Much like the first, the second episode to arrive of Jintai will not be for everyone – yet forgetting those who don’t intend to watch the series anyways, this chapter is of a flavor certainly most exquisite for the rest.
Our cute yet serious heroine continues onward through the factory which she’s entered within our first meet – the oddity of the matter has already been established, and it simply grows in strangeness as her grandfather has apparently disappeared from the party. It’s assumed by the receptionist that he must have went to the restroom – though of course, that’s highly doubtful as the atmosphere feels more as if something is at work. The receptionist trots off to search for her grandfather – yet to not much shock, he goes missing as well.
And thus, our heroine now continues onward alone with her assistant – traveling through the factory as thoughts dwell on the peculiarity of it all. As was prevalent within the first, this second episode is so ravishingly fantastic in that the heroine’s narrations are much to love – she recites the adventure from her point of view, and any thoughts she has, we hear aloud. A reason this is so substantial in the case of Jintai is that she’s so straightforward, yet expressive, with what she says – one can grasp the personality and sentiment behind it all.
Of course, this also means skilled voice acting – the voice of our heroine is, aside from being so wonderfully representative of her feelings, cute as well, and generally very fitting of her person. Additionally, her direct attitude in handling anything, meaning how she doesn’t become overly dramatic, yet simply keeps calm and collected with any situation, is also a heavy showcase of her style – and a beautiful one as well as it also makes the viewer experiencing the animation feel akin to herself.
Indeed, aside from a refreshing contrast, it’s worth going so far as to say she’s even inspirational – not to mention, it’s also quite comical along the lines of wit and dry humor.
With all except her assistant having disappeared, our heroine was to have her fairy companion deconstruct and rebuild the factory – likely in order for everyone to regroup. However, the fairy required some sort of compensation in exchange – and unfortunately, our heroine decided to trust her eager assistant with this matter, who excitedly showed the fairy an incredibly grotesque and morbid picture book he’s made himself. Amusingly, this does nothing more than place the fairy in a state of depression – and so, our heroine is left to carry on physically.
Only going a short ways, our heroine is then separated from her assistant as she somehow finds herself atop a conveyor belt, her assistant on another, now resulting in that our leading female is all alone – and better yet, she’s being propelled at high speed towards what turns out to be, her death apparently.

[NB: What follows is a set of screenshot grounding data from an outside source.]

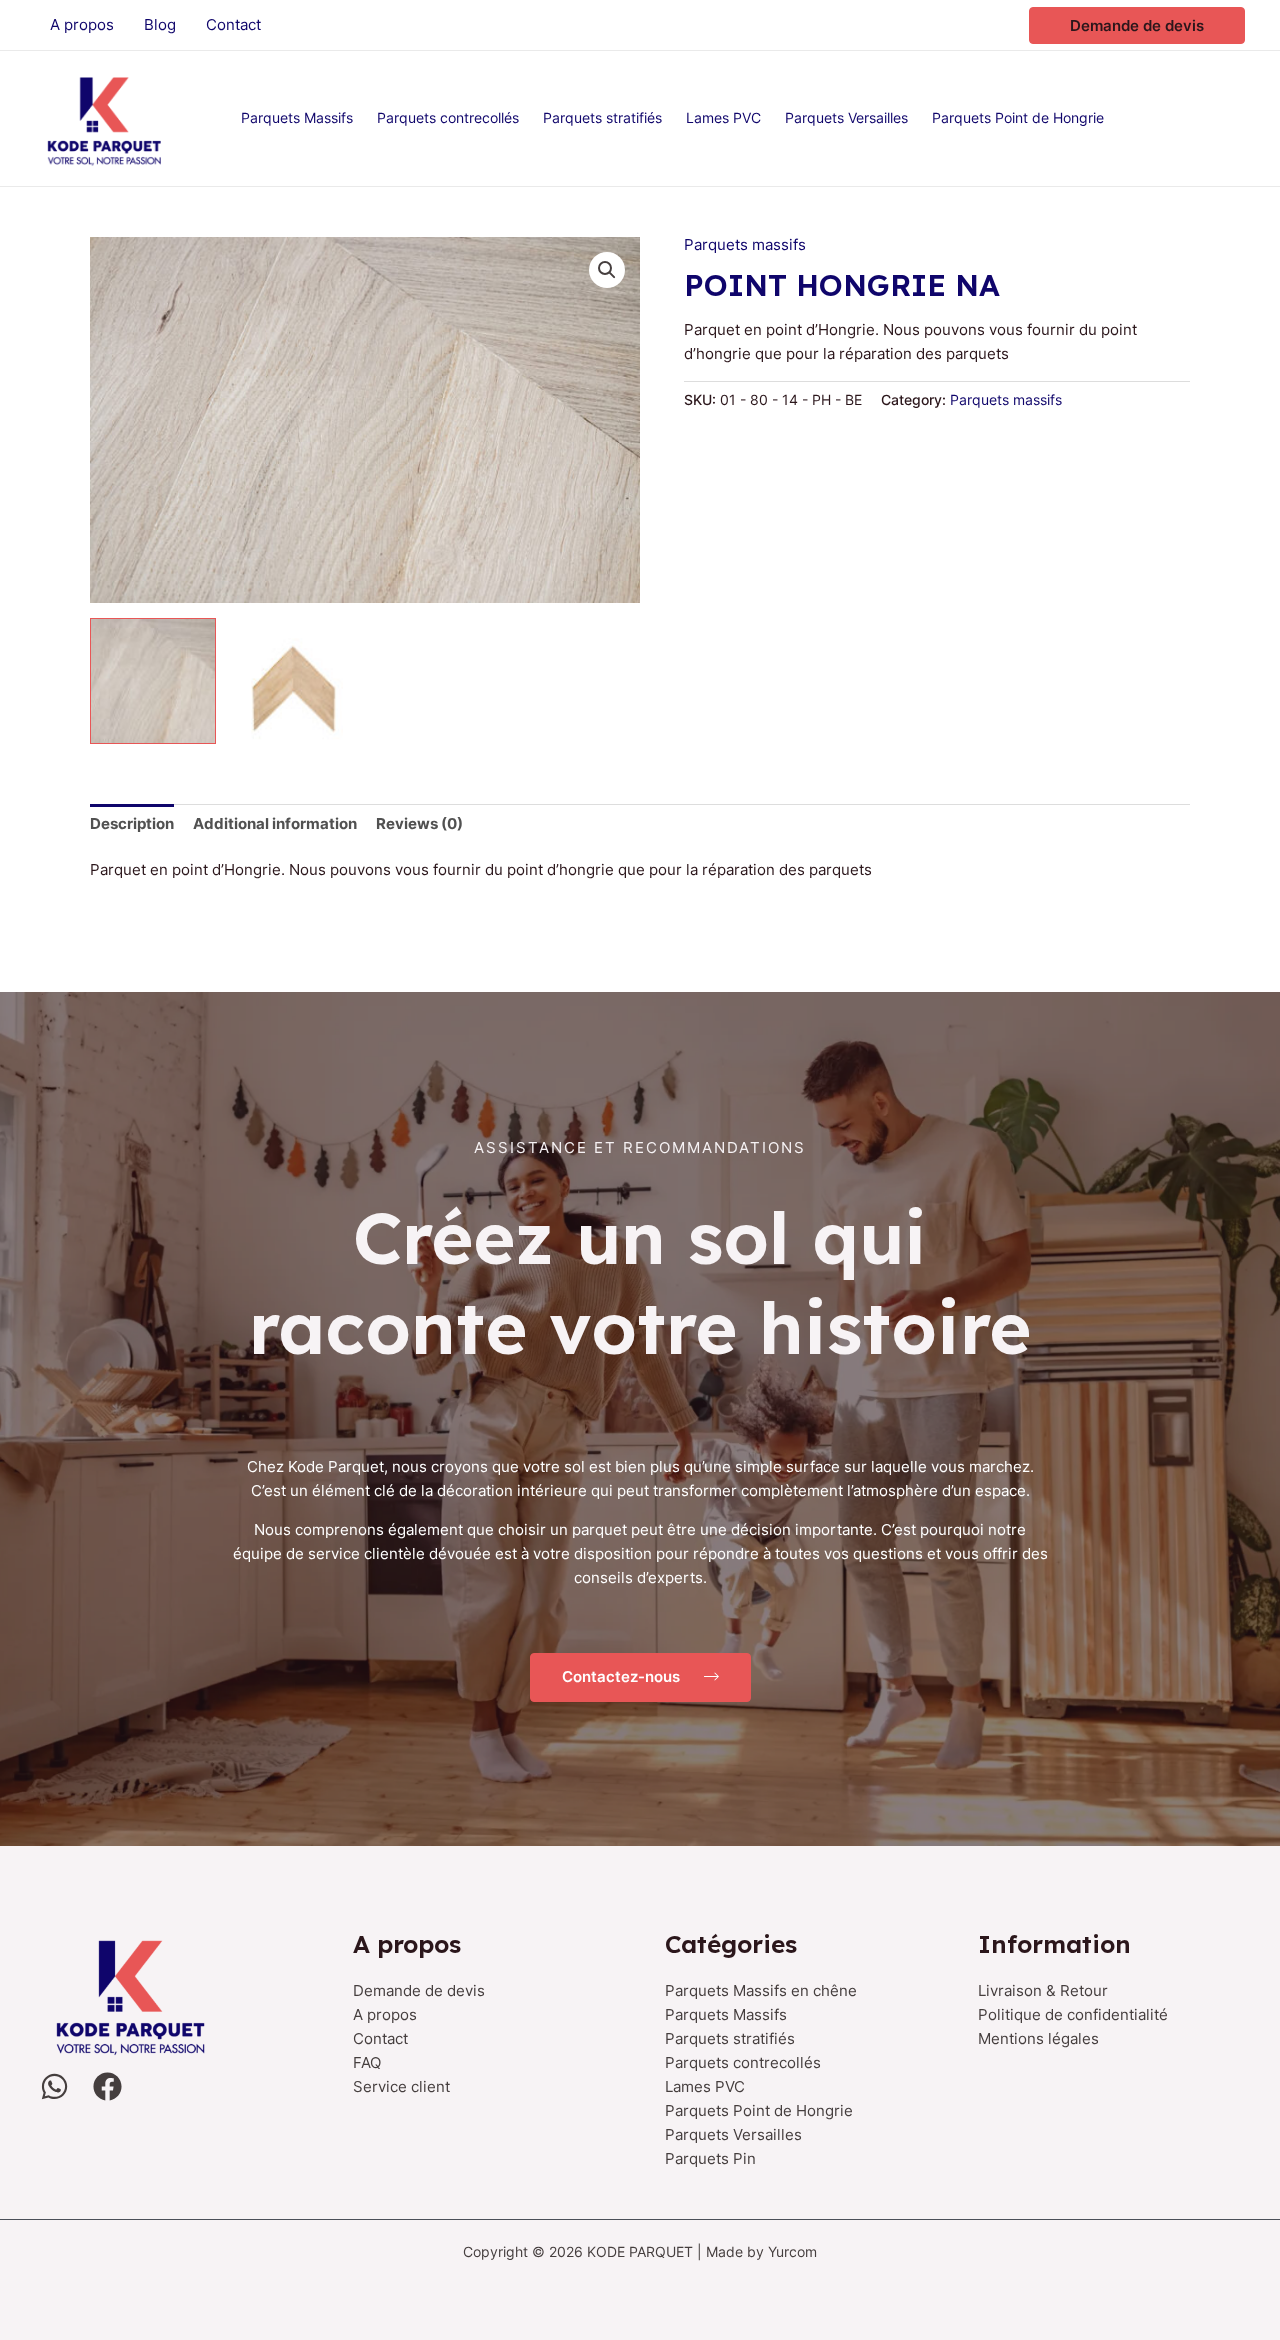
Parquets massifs (745, 244)
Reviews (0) (419, 823)
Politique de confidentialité (1073, 2014)
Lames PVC (705, 2086)
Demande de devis (419, 1990)
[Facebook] (107, 2086)
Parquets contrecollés (743, 2062)
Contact (380, 2038)
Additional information (275, 823)
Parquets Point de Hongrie (759, 2110)
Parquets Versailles (733, 2134)
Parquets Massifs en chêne (761, 1990)
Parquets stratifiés (730, 2038)
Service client (401, 2086)
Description (132, 823)
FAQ (367, 2062)
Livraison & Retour (1043, 1990)
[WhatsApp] (54, 2086)
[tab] (132, 823)
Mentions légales (1038, 2038)
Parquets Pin (710, 2158)
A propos (385, 2014)
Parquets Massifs (726, 2014)
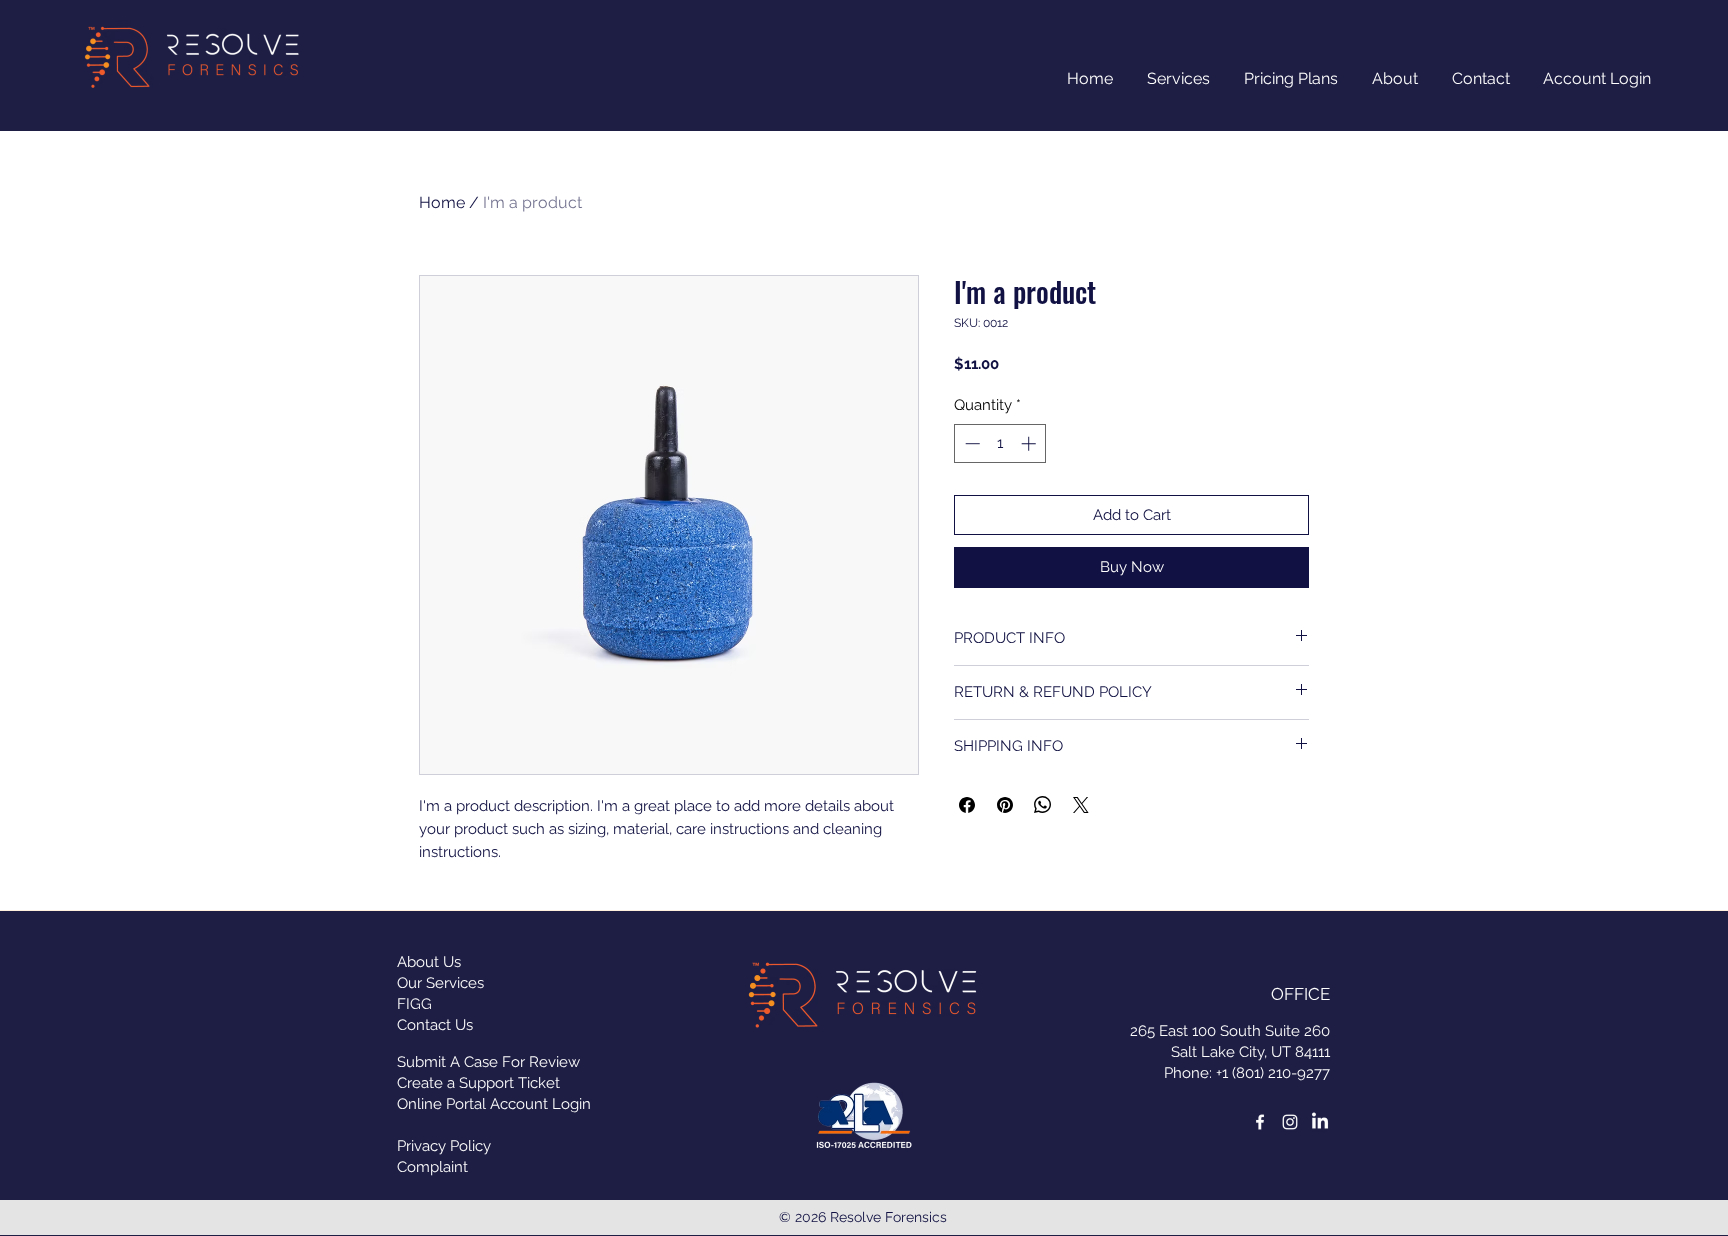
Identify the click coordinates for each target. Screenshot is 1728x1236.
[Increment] (1030, 443)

Or so did it seem – the end of the conveyor belt was a gristly fate of being minced by a mechanical contraption, although ever short of falling into it, something saved her.
Rather than dwell on the mystery of her survival however, this series is one of constant development – the heroine now finds herself within a dark space, yet one which actually has another human within, the manager of the factory’s operation. It turns out the two are already quite familiar with one another – yet regardless, that doesn’t keep our heroine from being brutal and unforgiving in her speech, utilizing some subtly delivered scare tactics, reminiscent to her devious methods of conversational information control from the first episode.
Ultimately, she settles on meeting “the higher ups” of the factory – a group who even the manager hasn’t met once in his life. Unafraid, our heroine heads forward to find the factory being spearheaded by a familiar abomination from last episode, a skinned chicken. Although our heroine isn’t very fluent in gobble, her fairy companion translates for her – then later provides her with megane which make the gibberish easily understood.
The chickens are awfully full of themselves – boasting their diabolical plans for destroying the feeble humans, and subsequently taking over the world, all of which being nothing our heroine takes too seriously.
In the end, she doesn’t have to anyways – her assistant arrives bursting through the room with his camera, and as he takes shots of footage sporadically, it’s presented as if it were some sort of politically driven massacre. And with that, the chickens are pushed to the edges of the village – where they fall, and finally, are eaten as is their greater destiny. Those who went missing are found once more – and fairies are restored control of their factory.
It’s something of a positive conclusion for our heroine and relevant parties, besides the chickens – and interestingly, she comes to learn who it was who saved her life and aided her stealthily on numerous occasion within the factory. Within the first episode, she utilized a suspicious hair growth spray to liven her mane back to full length – yet it seems to have also made her hair a sentient entity of its own, and one with ridiculous strength and abilities as well.
Another episode down, and Jintai is now only even more so brilliant, relaxing, and humorous in ways little known.